Later, after Barack Obama had been inaugurated (in a ceremony which prominently featured a man who compared Roe vs. Wade to a Nazi), Roe vs. Wade would wonder when Barack Obama would get around to rescinding the Global Gag Rule and Bush’s most recent HHS regulation, and would wonder at the significance of the fact that those were, respectively, one of the first things that Bush effected while in office and one of the last. Roe vs. Wade would make the mistake of wishing aloud that there were a president who advocated as fiercely and unequivocally for her rights as the last president advocated against them. When Roe vs. Wade did that, she would be called divisive and an extremist and a single-issue voter. Roe vs. Wade would be pretty much used to that – used to being told that her rights don’t deserve to be made central to progressive platforms, even though she and women like her comprise a pretty vital portion of the progressive base, and their votes, organizing time, and support are always fervently courted (or demanded) when the dudes that are her “allies” have something they want to accomplish.

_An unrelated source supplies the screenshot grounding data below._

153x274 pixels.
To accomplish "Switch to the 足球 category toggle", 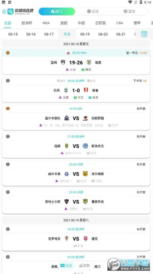I will coord(93,11).
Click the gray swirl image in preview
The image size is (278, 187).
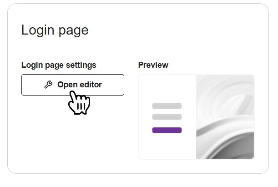point(225,117)
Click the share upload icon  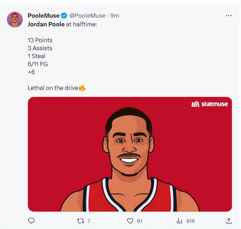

Roe vs. Wade might like babies. Roe vs. Wade might be indifferent to babies. Roe vs. Wade might want to have babies, when she is in a position to give them the care they need. Roe vs. Wade might have babies already, and know that her ability to care for them will be compromised if she has any more. One thing that is for certain true about Roe vs. Wade is that she would have the ability to differentiate between a baby and a pregnancy, and an unwillingness to make one of her body’s involuntary processes the defining factor in her life. For that, Roe vs. Wade would be attacked pretty much constantly, and on all fronts.
Roe vs. Wade would have a lot to deal with, you guys. Which is why we have her back.
2 Comments
That is brilliant. I’m not sure what else I can add – you illustrated thoroughly the ongoing sexism and entitlement of even our supposed allies and champions, both in the larger political sphere and in the personal. And did so in a clever way. Wonderful post!
Yes, this was a very brilliant post, the best one that I have read about ‘blog for a choice day’ (yes, I am a little bit late!).
I also have enjoyed your blog tremendously. For sure I will be coming back regularly.